一方、You Tubeは多くの人が面白かった映像を同じ共通の場にアップロードしていく仕組みである。その中では、コメントや評価が行われ、それぞれの映像がランキングされていく。よって、そこを見れば、何が面白いかは一目瞭然である。また、面白い映像については後から聞いて知ることが多い。従来ならば、知人が偶然にも録画していたなどのことがない限り、その映像を手に入れることは難しかった。しかしYou Tubeならば、そのような面白い映像は皆がこぞってアップロードする。You Tubeを見れば、たいがい見たい映像にたどりつくことができるのだ。また、映像によってはテレビ局側からのクレームによって消されることもあるが、そのような人気の映像はアップされると同時に多くの人が見ており、その一部の人は録画をしているので、すぐに同じ映像が別の人によってアップされるということになり、著作権上の問題の検討は必要だが、見たい映像を確実に見ることができるのが現状である。このようなことから、テレビ番組はテレビという装置を使ってみるのではなく、パソコンでインターネットを使って見る割合が急速に増えているといえよう。CMすら、見たいCMをYou Tubeで選んで見るようになってきている。同時に、それだけ多くの人が映像を見る媒体としての存在を確立したために、それを利用して宣伝したり、自分の作品や自分自身を売りこむためにそこに登場する人達も増えてきた。

ポッドキャスティングやYou Tubeは全く新しい映像の流通システムをつくりつつある。映像というコンテンツのあり方は、これから全然違ったものになるだろう。特に放送という一方的に映像を流すシステムへの影響は大きいだろう。実際、テレビ欄から番組を選んでテレビの前に座って見ることは、特に若い人の中では少なくなりつつあるようだ。
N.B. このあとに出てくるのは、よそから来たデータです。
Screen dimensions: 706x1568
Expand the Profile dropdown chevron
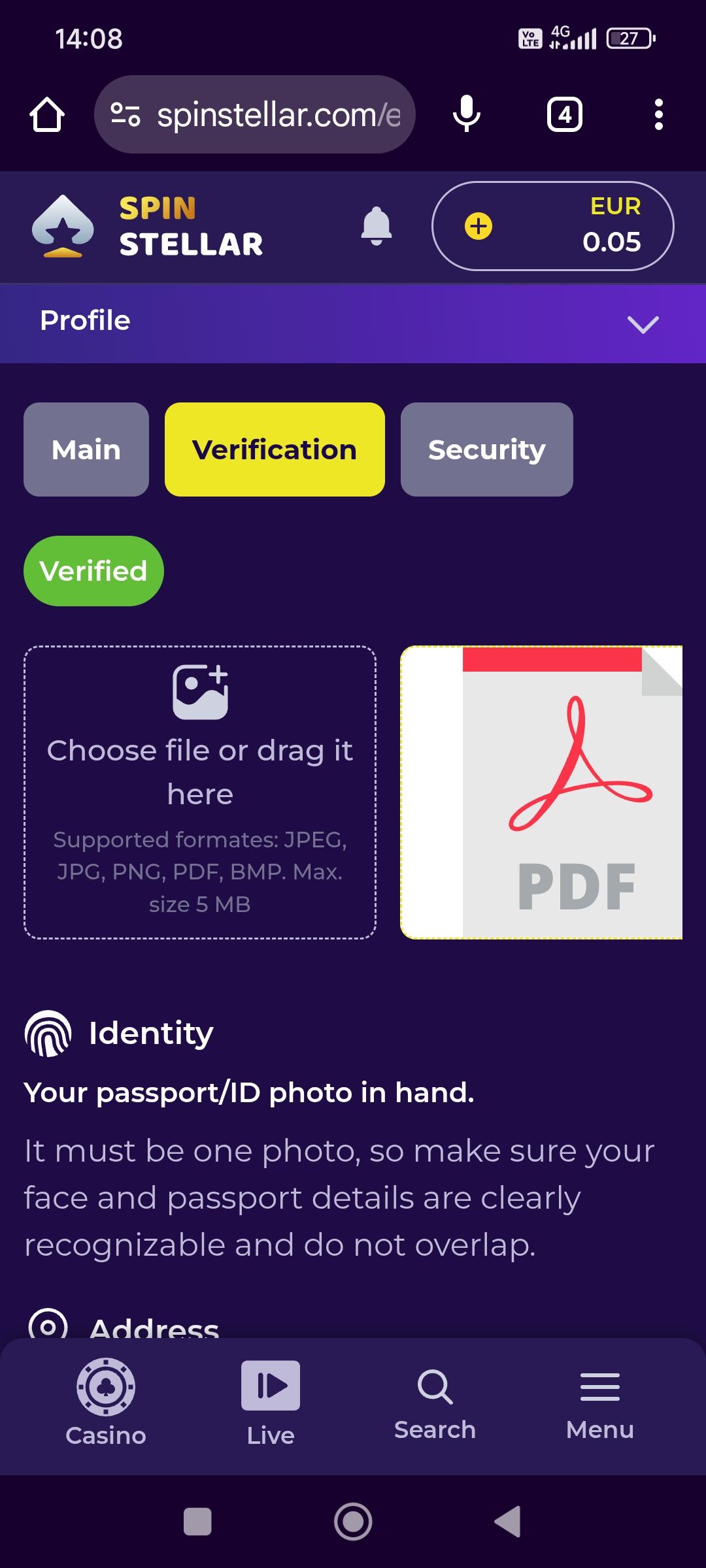pyautogui.click(x=643, y=324)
インターネット上のコミュニティや掲示板の書き込みなどから見たい映像にたどりつくことのほうが多くなってきている。テレビでの視聴よりネットでの視聴に移りつつあることはもう事実として存在し、真剣に見るコンテンツはネットで見たいものを探してきて見るということが起き始めている。
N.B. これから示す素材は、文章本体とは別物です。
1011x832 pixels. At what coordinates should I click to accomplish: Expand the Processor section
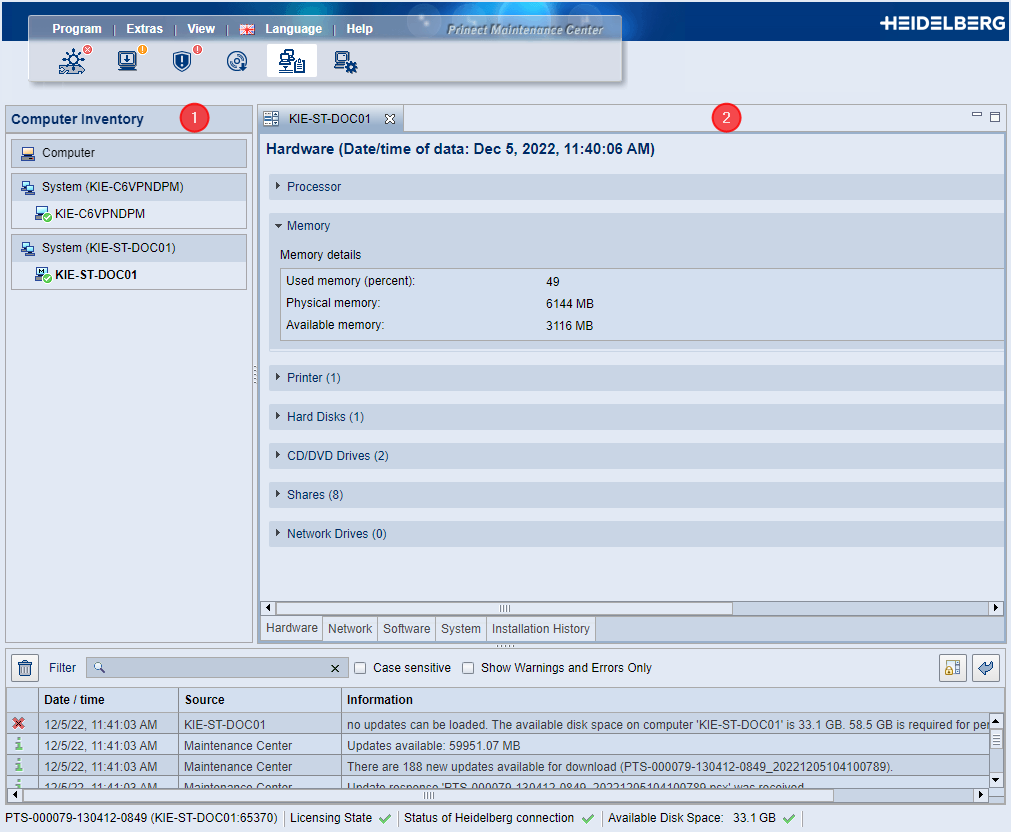(x=314, y=187)
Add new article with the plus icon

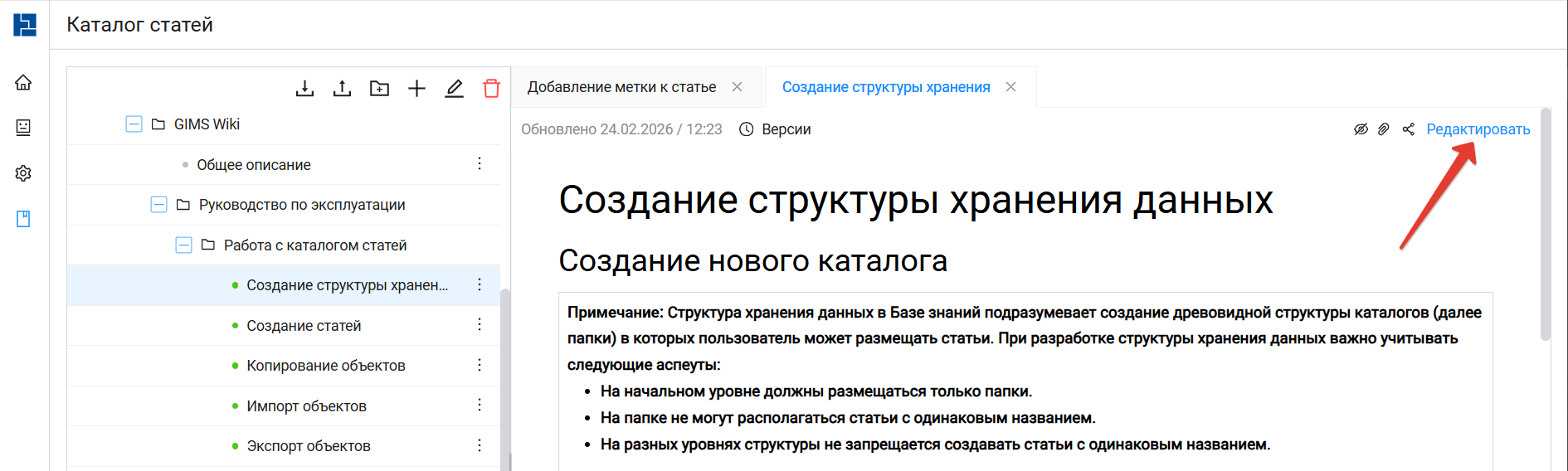coord(416,88)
モバイルでのテレビ視聴としてはじまったワンセグは、実際のところあまり使われていない。リアルタイムで見なければいけないほどのコンテンツが今のテレビ番組には少なくなったのではないか。著者が子どもの頃、モバイルテレビは夢の装置だったが、今ではそれほど魅力のあるものではない。むしろ、PodcastやYou Tubeから取り出した映像をモバイルでも見ることが多くなっている。


個人が撮影した映像が力を持つ時代へ

今後、映像・音声コンテンツの担い手は、WEB2.0時代のSNSやブログが示しているように、個人に移行してくるだろう。多くの人が、特別な知識がなくても簡単にある程度のコンテンツを制作できるようになる。そして、それを流通させることもインターネットを使うことによって容易になっていることはポッドキャストやYouTubeの事例が示している。
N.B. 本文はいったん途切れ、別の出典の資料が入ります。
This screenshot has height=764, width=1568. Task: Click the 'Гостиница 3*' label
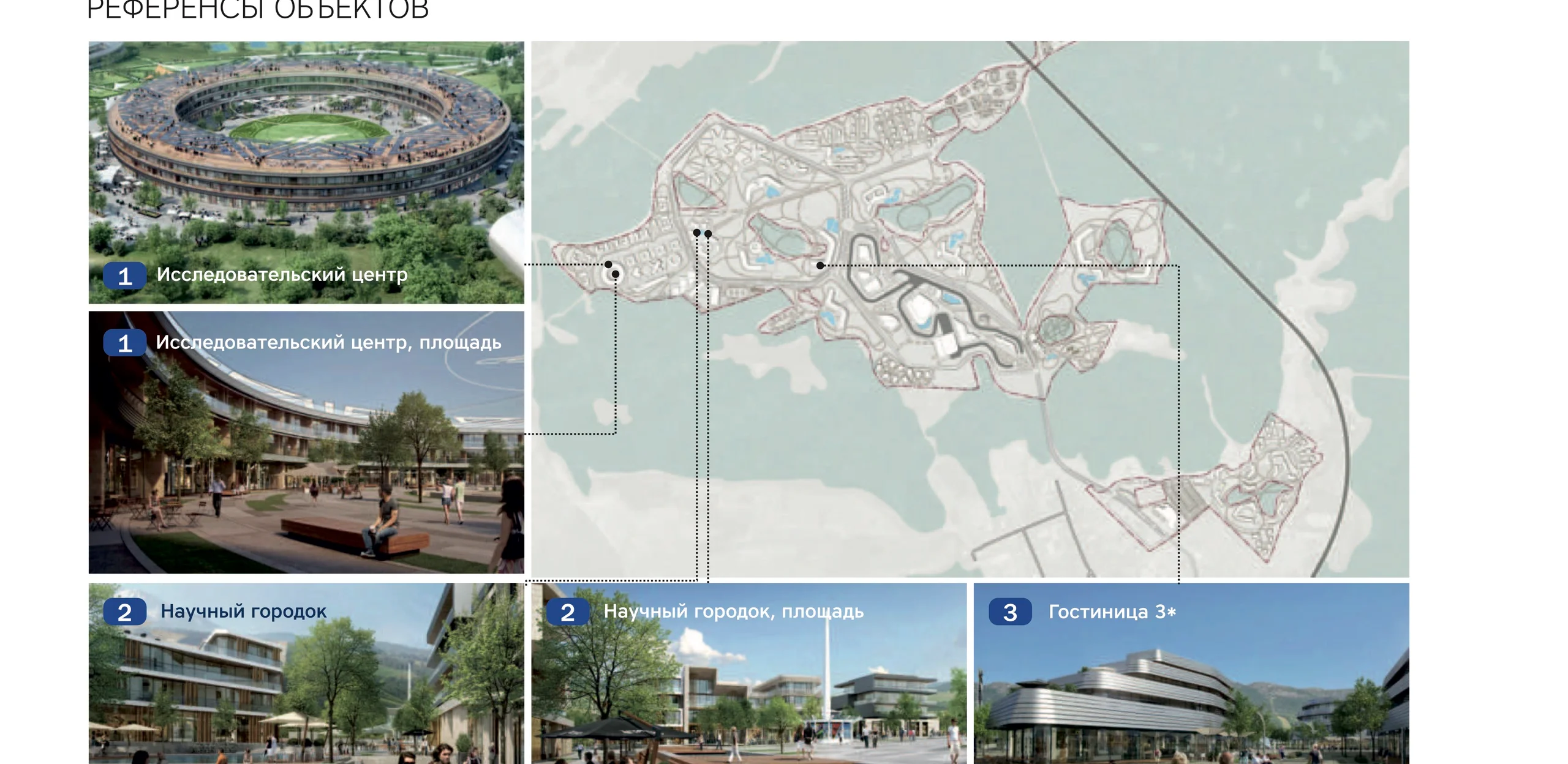[1112, 612]
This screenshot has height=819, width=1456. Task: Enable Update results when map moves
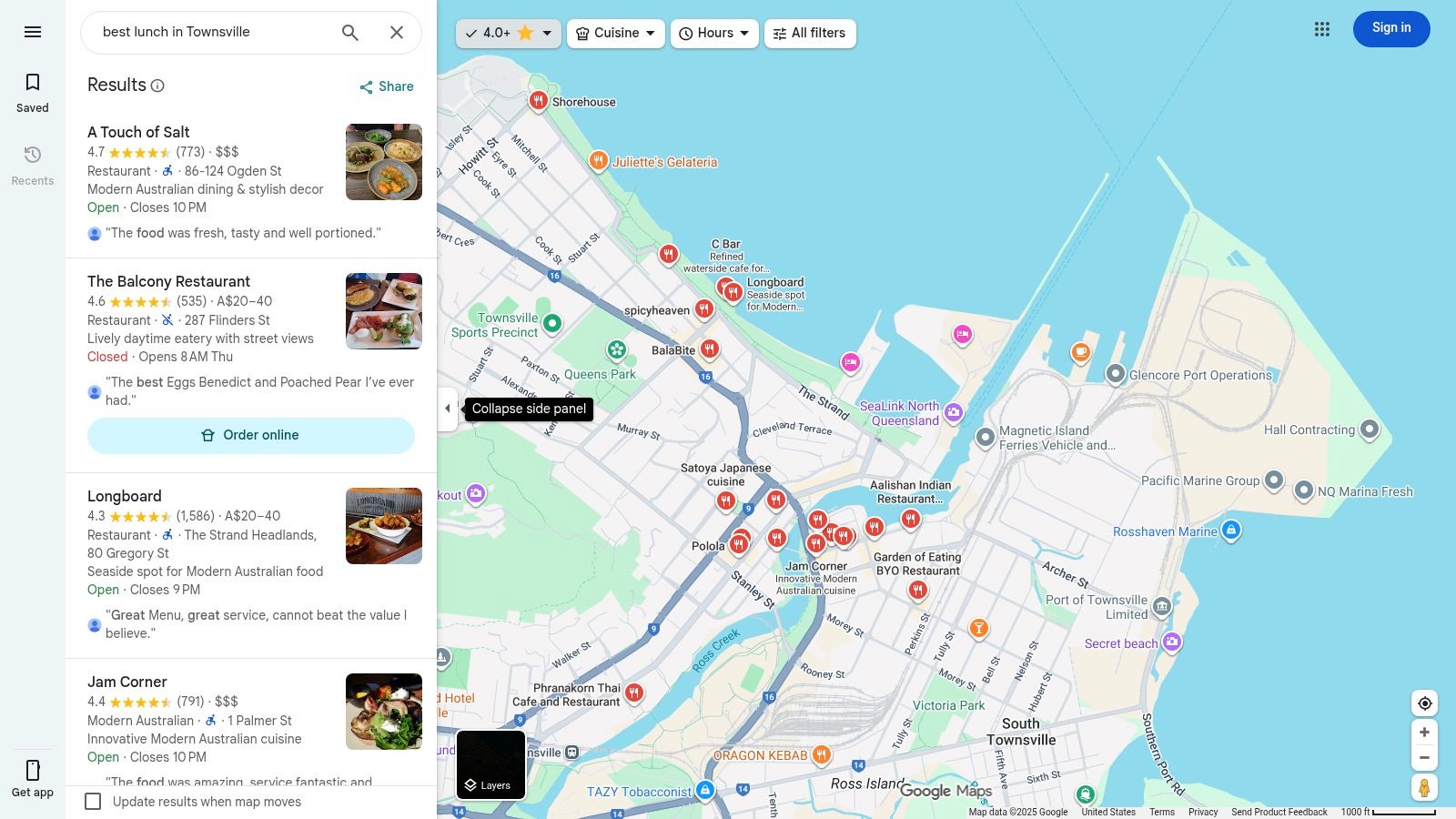click(x=94, y=802)
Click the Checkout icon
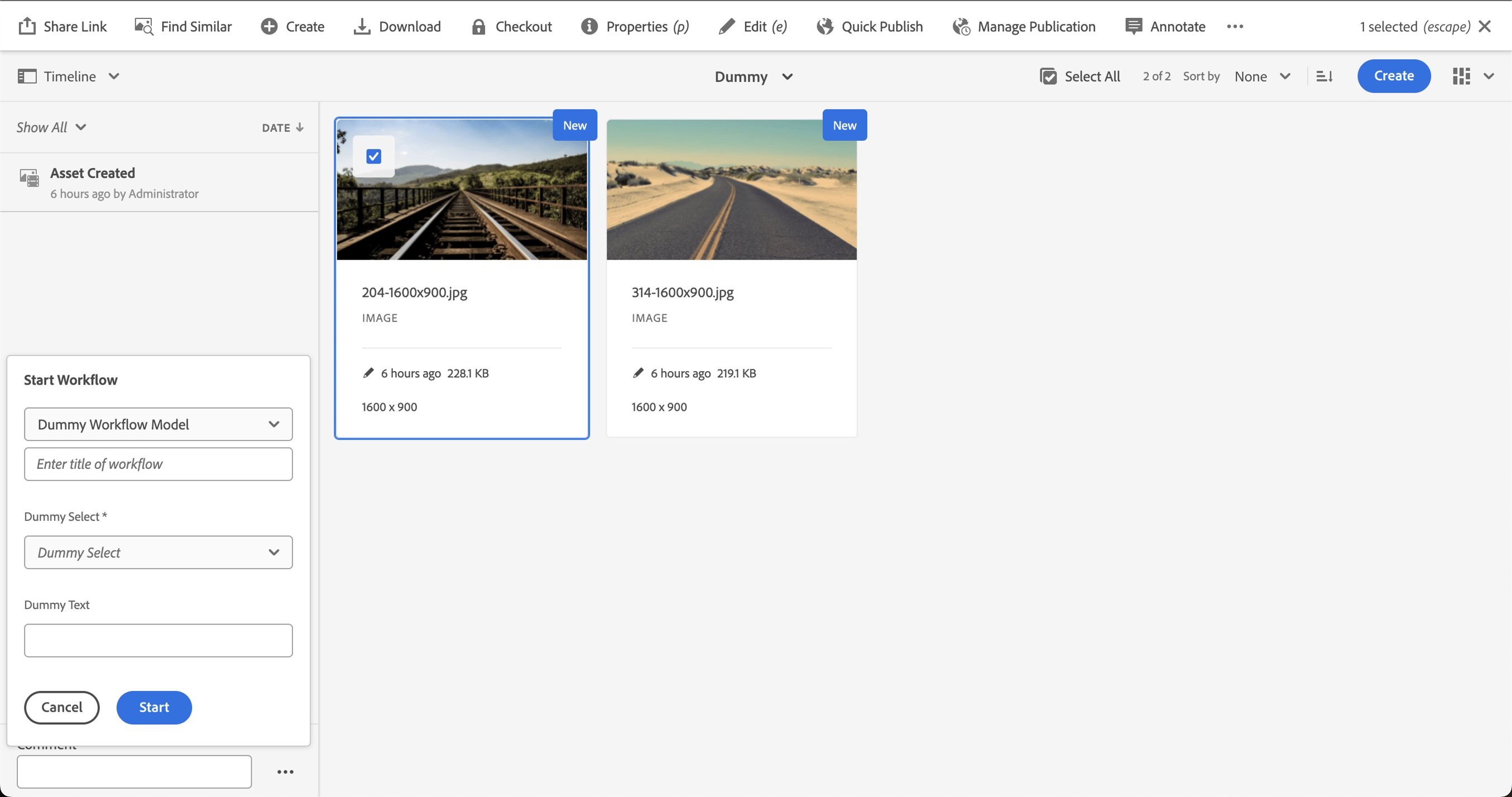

そのような新しい映像・音声コンテンツの流通の中では、映画やテレビ、ラジオのように多くの人に見てもらうため聴いてもらうための演出は必要なくなり、莫大なコストをかける必要もなくなる。つまるところ、たった一人に見てもらうための映像、自分のための映像なども出てくるであろう。また、そのような映像の中から多くの人の共感を得るような作品も出てくる。これまでとは違った経路での映像の伝播もおこる。同時に広告などのあり方も変わってくるだろうし、テレビやラジオ、映画などの既存のメディアのあり方も大きく変わってくるに違いない。

ブログで起こっているように個人の情報発信力が急速に強くなってくるに違いない。それと同時に、映像流通システムの再編が始まるだろう。今後、どのようなかたちに収まっていくのか、非常に興味を持ってみていきたい。

このようなメディア環境の変化のなかで育つ子ども達は、どのような適応をしていくのだろうか? 中学生や高校生と話をしていると、iPodを持ち、You Tubeで話題になった映像は見ていることが多い。
彼らの中では、テレビ番組をテレビで見るよりも、映像をパソコンで見ることに既に慣れてきているように感じる。また、パソコンで見ていると言うことは、その情報をインターネットから得ているということで、それだけの情報網をネット上に持ち、使いこなしているともいえる。特に、音楽や映像に関する興味はもともと高いので、それらに対するアプローチは非常に強く行われている。

今回、実験的に子どもにデジタルムービーカメラを使ってもらう試みを行った。このような素朴な映像表現が、どのようにネットワークでの映像表現につながっていくのかに非常に興味がある。長期的な観察をしていきたいと考えている。